Каким исступленным восторгом пылала она, жрица любви возвышенной и вместе жертва самоотвержения!.. Не земным наслаждениям продавала она себя, Мариорица сожигала себя на священном костре…
Любовники остановились у дверей ледяного дома. Чудное это здание, уж заброшенное, кое-где распадалось; стража не охраняла его; двери сломанные лежали грудою. Ветер, проникая в разбитые окна, нашептывал какую-то волшебную таинственность. Будто духи овладели этим ледяным дворцом. Два ряда елей с ветвями, густо опушенными инеем, казались рыцарями в панцирях матового серебра, с пышным страусовым панашом на головах.
Волынской стал у порога и не шел далее. Святое чувство заглянуло еще раз в его душу.
— Что ж?.. — сказала она, увлекая его, как исступленная вакханка.
— Если переступим порог, мы погибли, — отвечал он.
— Дитя!.. Ты боишься любви моей?.. Не погубить, спасти тебя хочу; но вместе хочу, чтобы ты меня знал…
Этим упреком все святое опрокинулось в душе его. Пристыженный, он схватил ее в свои объятия и понес сладкое бремя…
— О милый! — сказала она, крепко обвив его своими руками, — наконец ты
Дворец в своей черной мантии уже приподнимался пред ними. Они прощались, долго прощались… Лицо Волынского было мокро от слез Мариорицы; сердце его разрывалось.
Они расстались было, но опять воротились друг к другу. Еще один длинный, томительный поцелуй… он проводил ее до дворца. Еще один… губы ее были холодны, как лед; она шаталась… Дверь отворилась, дверь вечности… Мариорица едва имела силы махнуть ему рукой… и исчезла.
Он еще долго стоял на одном месте, погруженный в ужасное предчувствие.
Несчастный! ты увидишь ее — разве там, где мертвые встают!..
— Не покидай меня, — сказала Мариорица, стиснув руку арабке, отворившей ей потаенную дверь, — у меня ножи в груди… режут ее… Но счастие мое было так велико!.. Я все преодолела… победа за мной!.. Теперь нет сил терпеть… Понимаю… яд… Как я им благодарна!.. Они… за меня сами все исполнили… избавили меня от самоубийства… Господи! как ты милостив!

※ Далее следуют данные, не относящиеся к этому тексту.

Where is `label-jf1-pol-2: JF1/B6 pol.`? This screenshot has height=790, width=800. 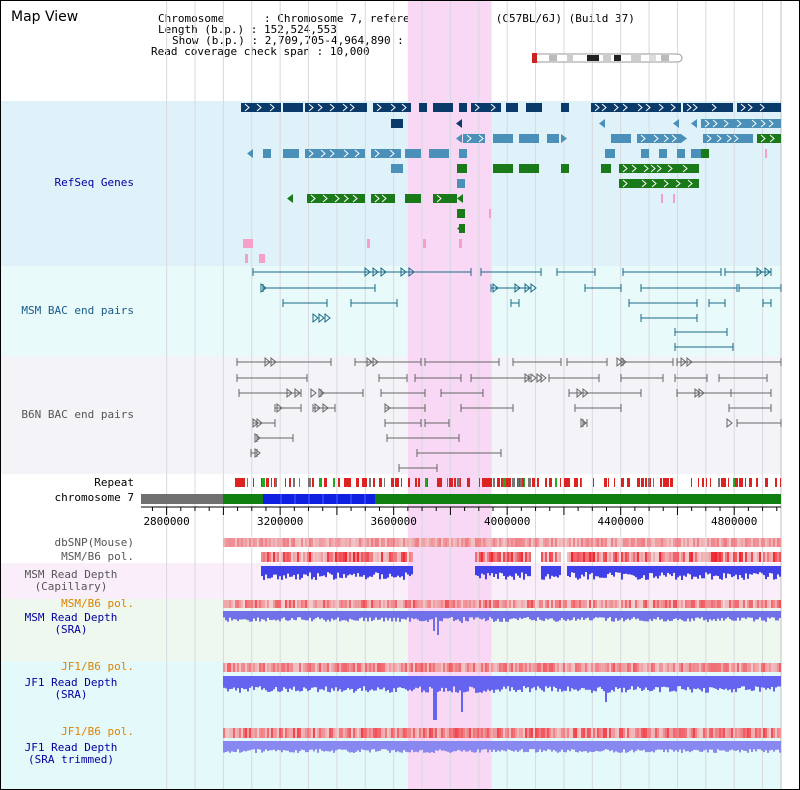 label-jf1-pol-2: JF1/B6 pol. is located at coordinates (98, 732).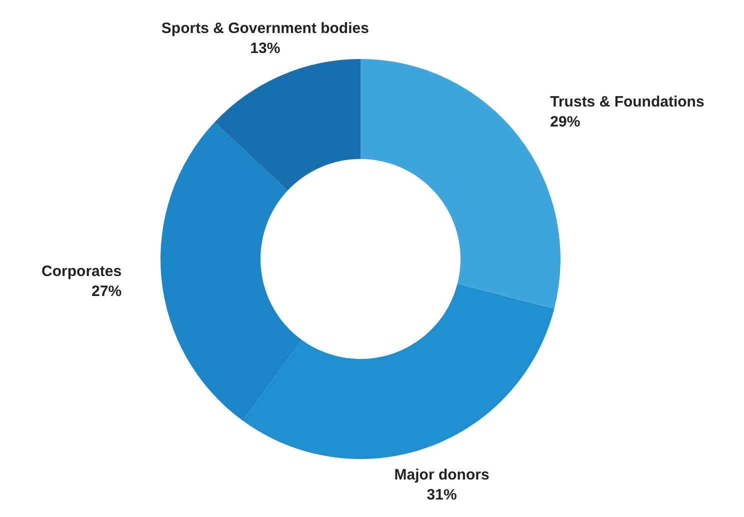 The image size is (744, 517). I want to click on data-label: 13%, so click(265, 49).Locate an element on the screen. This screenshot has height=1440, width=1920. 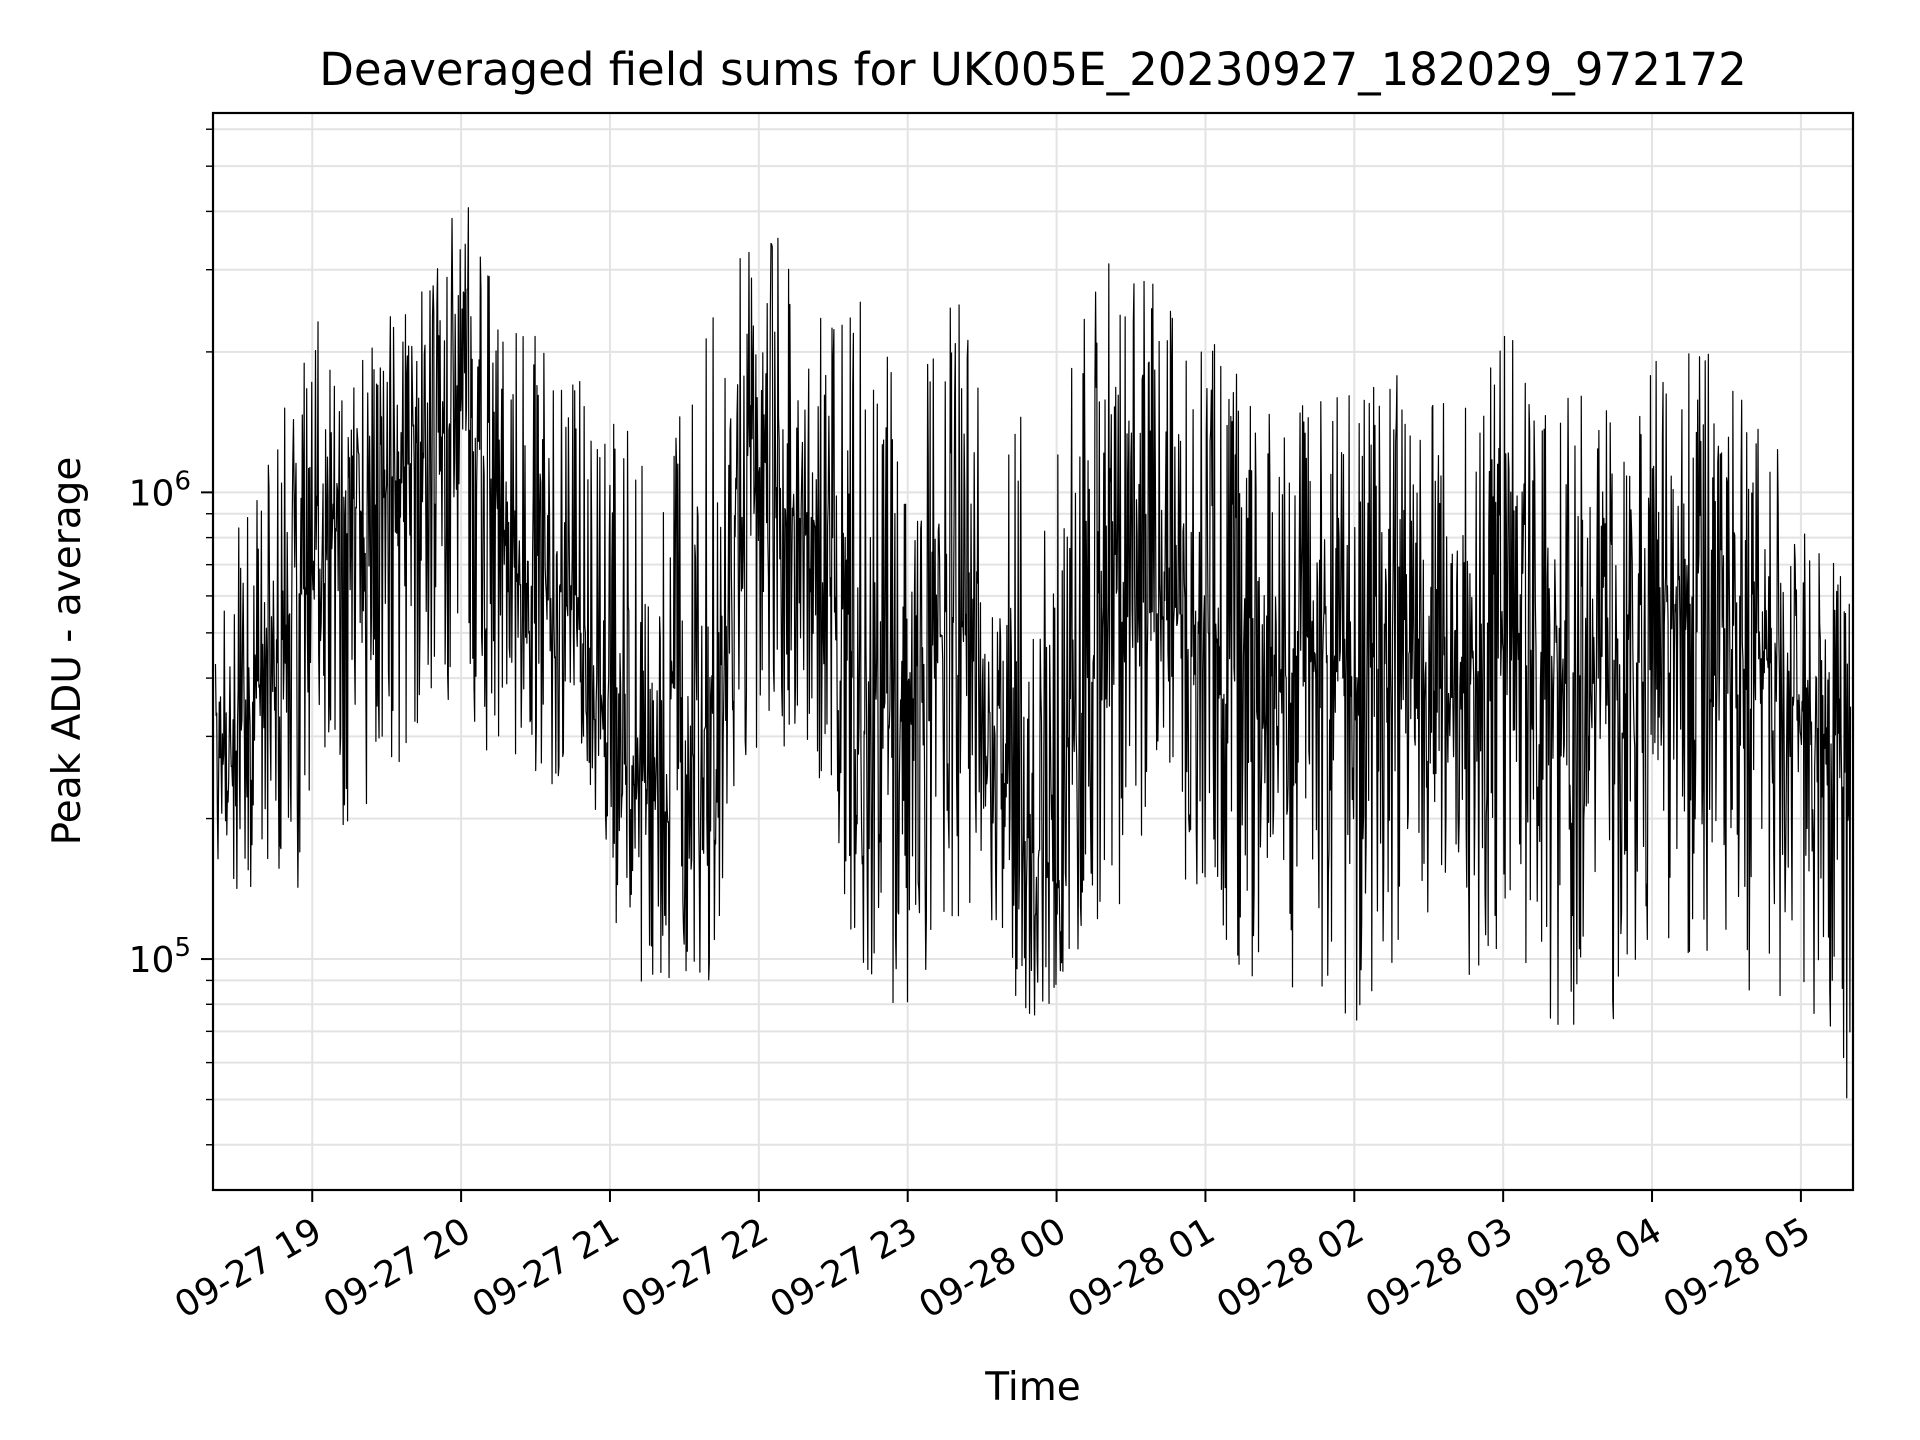
y-axis-label: Peak ADU - average is located at coordinates (68, 652).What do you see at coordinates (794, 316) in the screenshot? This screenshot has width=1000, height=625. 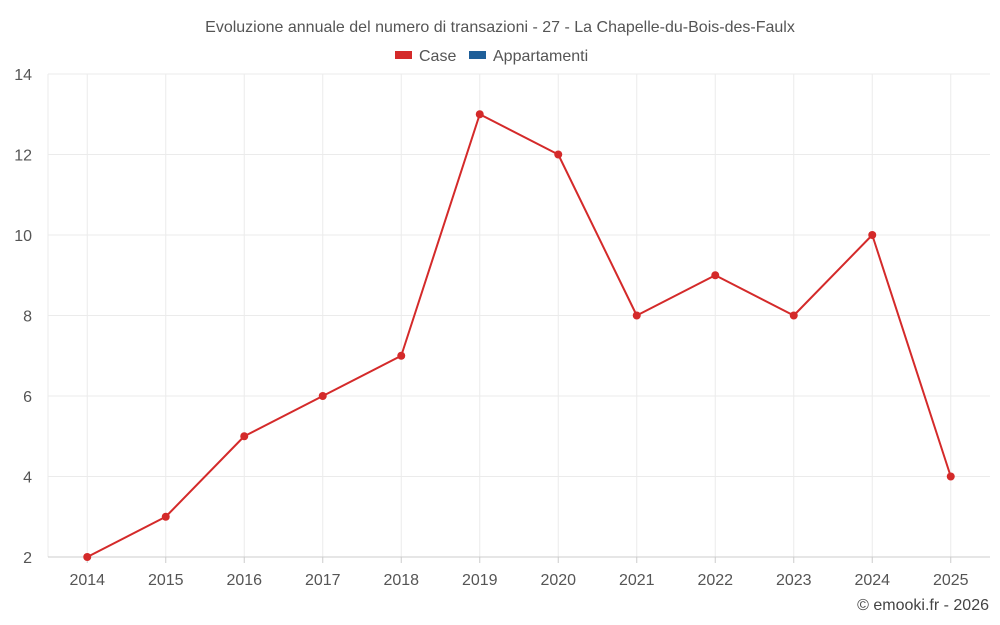 I see `data-point-case-2023` at bounding box center [794, 316].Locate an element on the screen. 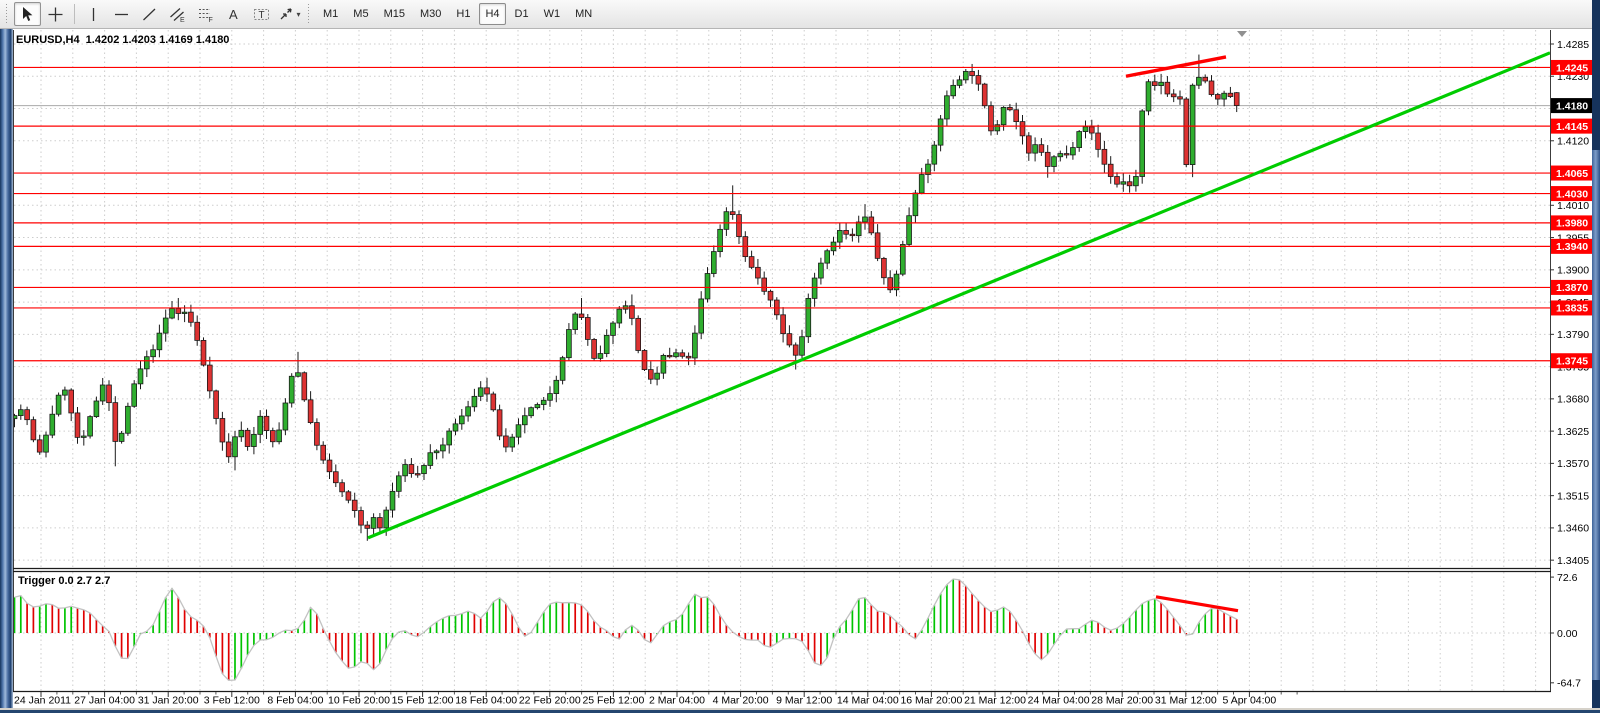 The height and width of the screenshot is (713, 1600). window-bottom-border is located at coordinates (800, 710).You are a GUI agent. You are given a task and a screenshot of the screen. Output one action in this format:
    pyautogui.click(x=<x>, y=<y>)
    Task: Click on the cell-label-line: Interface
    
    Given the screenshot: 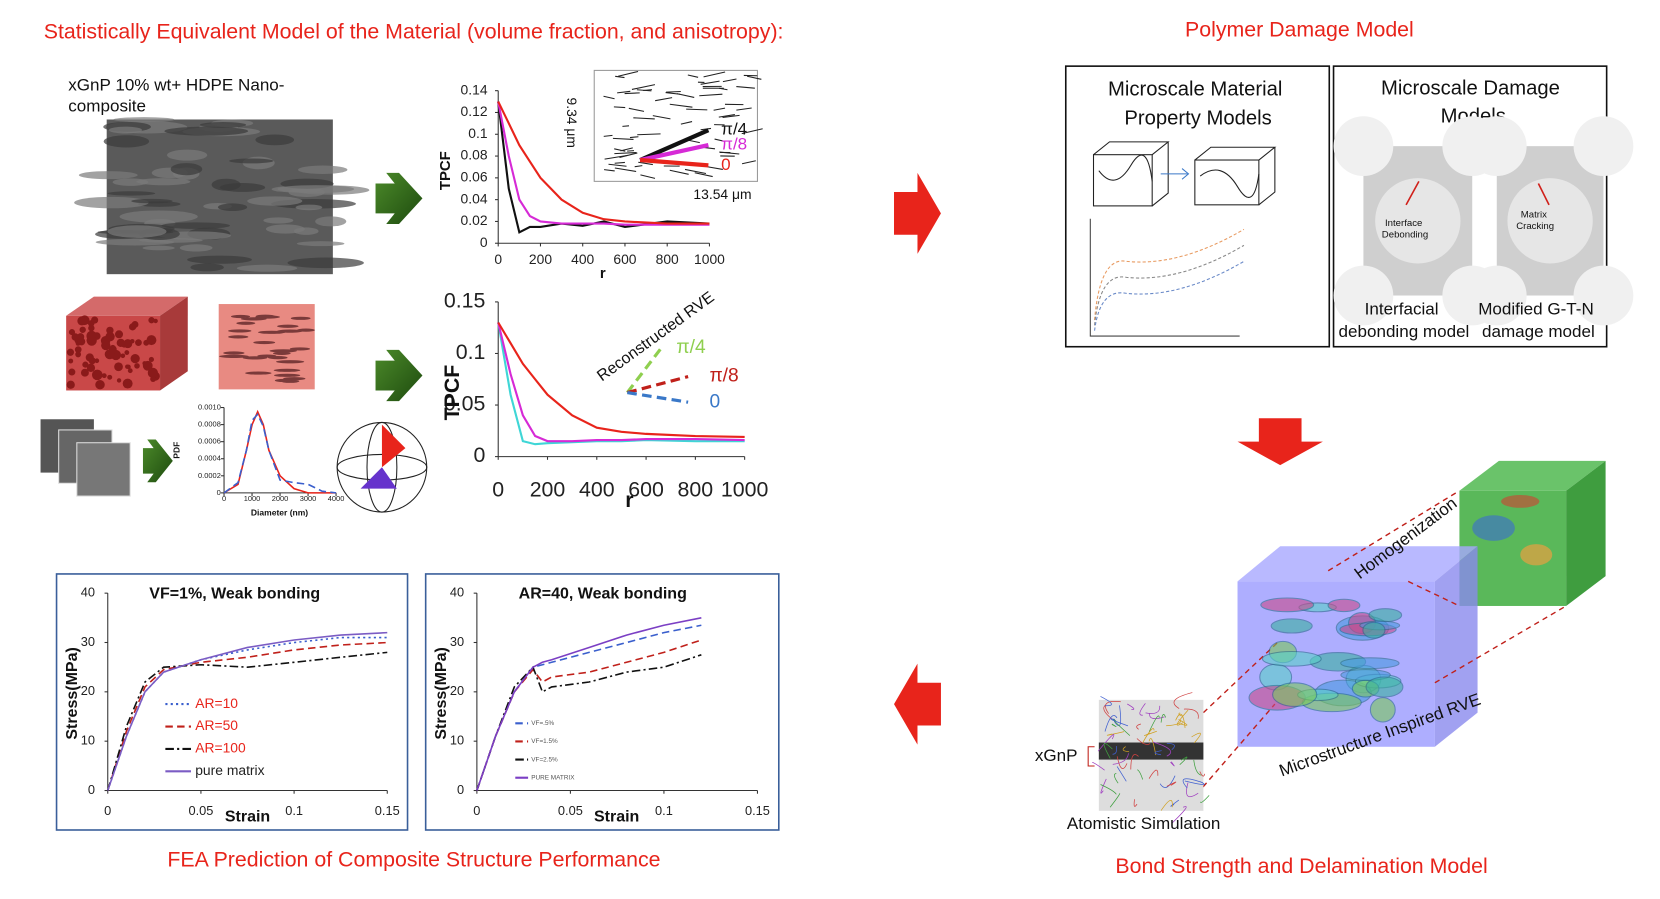 What is the action you would take?
    pyautogui.click(x=1404, y=222)
    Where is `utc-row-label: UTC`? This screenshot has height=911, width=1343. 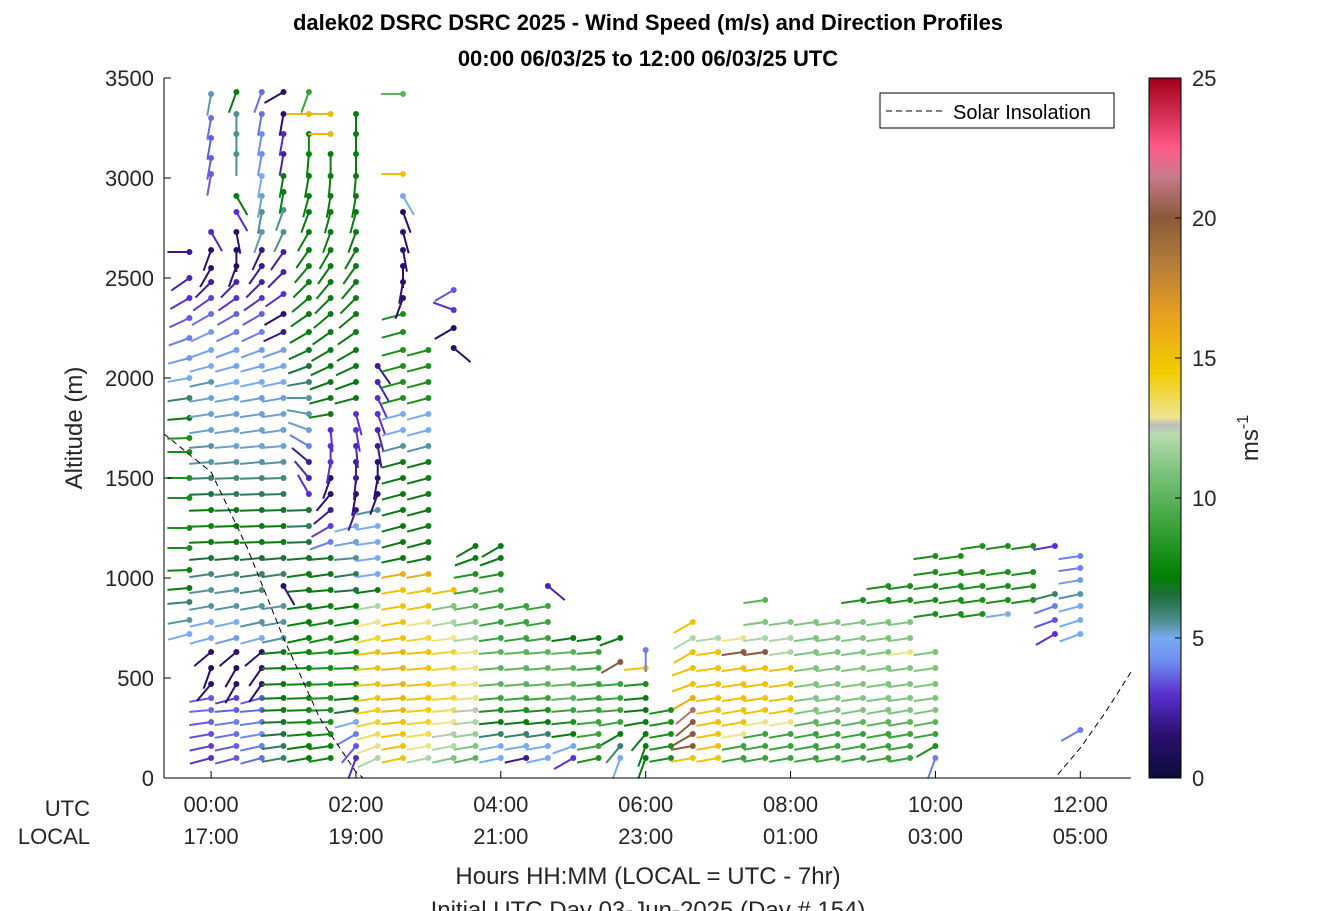
utc-row-label: UTC is located at coordinates (68, 808).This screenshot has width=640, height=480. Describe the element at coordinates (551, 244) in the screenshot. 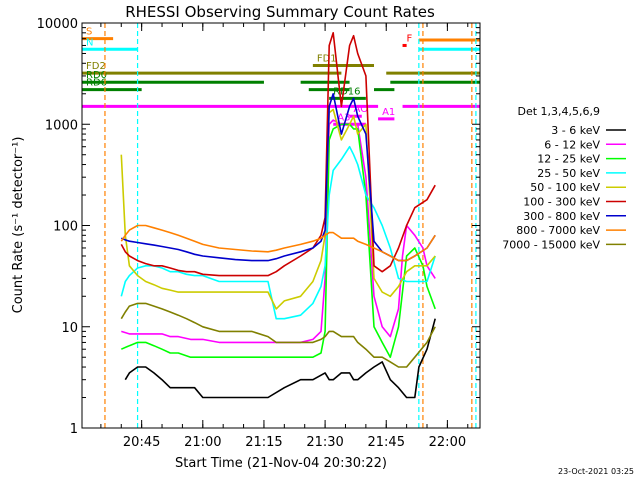

I see `legend-label: 7000 - 15000 keV` at that location.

Испуганная арабка с трудом дотащила ее до ее комнаты. Было в ней темно. Служанка спала или притворялась спящею. Мариорица не велела будить ее, не велела зажигать свеч. Сильные конвульсии перебирали ее; по временам слышен был скрежет зубов, но она старалась, сколько могла, поглотить в себе ужасные муки…
— Какие страдания! — говорила она, не пуская от себя арабку, — но все это пройдет сейчас!.. Вот уж и прошло!.. Как хорошо!.. Ах! милая! кабы ты знала, какая прекрасная ночь!.. На мне горят еще его поцелуи… Какое блаженство умереть так!.. Завтра ты скажешь ему, что я умерла счастлива, как нельзя счастливее, как нельзя лучше; прибавь, что никто не будет любить его, как я… О! он меня не забудет… он оценит, что я для него сделала… Сыщи за зеркалом письмо, отдай государыне, но только тогда, когда меня не станет… поклянись, что отдашь… В этом письме его счастие…
И арабка, не зная, что делает, клялась, обливаясь слезами.
— Ох! Боже, боже мой!.. что-то у меня в груди… Ничего, ничего, — произнесла она тише, уцепясь за рукав арабки, — это пройдет скоро… Слышишь ли? скажи ему, что посреди самых жестоких мук… милый образ его был передо мною… пойдет со мной… что имя его… на губах… в сердце… ох! милый… Артемий… прости… Арт…
Конец этого слова договорила она в вечности.
Бренная храмина опустела; дух, оглашавший ее гимнами любви и пропевший последний высокий стих этой любви, отлетел… Арабка держала уж холодный труп на руках своих. Она вскрикнула, ужасно вскрикнула, так что стены задребезжали.
— Что такое? что такое? — спросила вскочившая с постели служанка.